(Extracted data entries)
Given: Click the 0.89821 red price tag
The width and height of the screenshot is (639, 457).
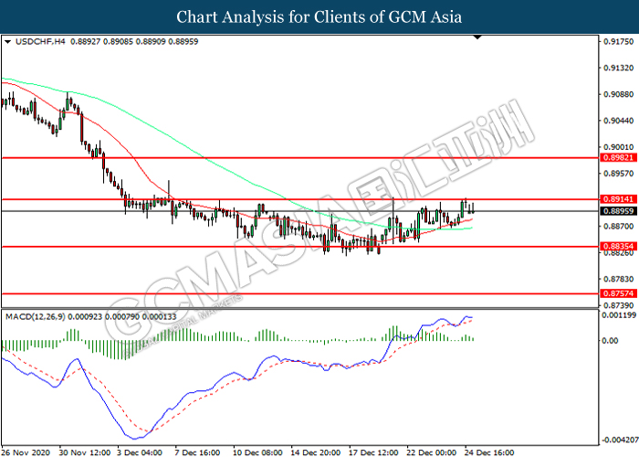Looking at the screenshot, I should pyautogui.click(x=617, y=157).
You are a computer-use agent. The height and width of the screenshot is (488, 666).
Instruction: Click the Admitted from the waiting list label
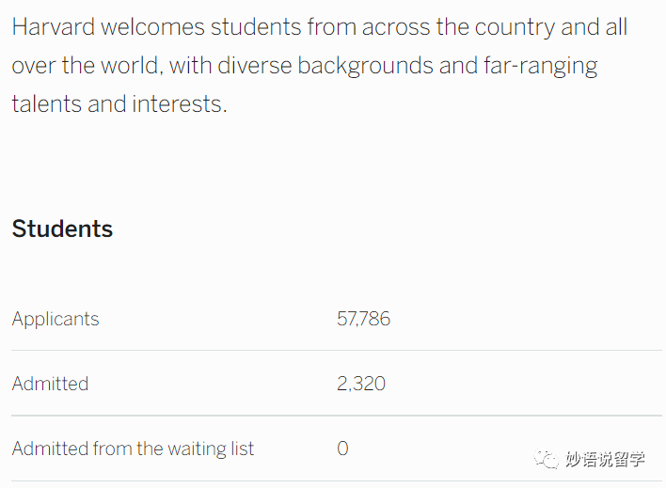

■ Task directions: Print all of the data above line for line, leaving out the pictures.

■ Completed task:
Given: Click the 0.89821 red price tag
The width and height of the screenshot is (639, 457).
Looking at the screenshot, I should pyautogui.click(x=617, y=157).
You are a computer-use agent. The height and width of the screenshot is (488, 666).
Instruction: Click the Admitted from the waiting list label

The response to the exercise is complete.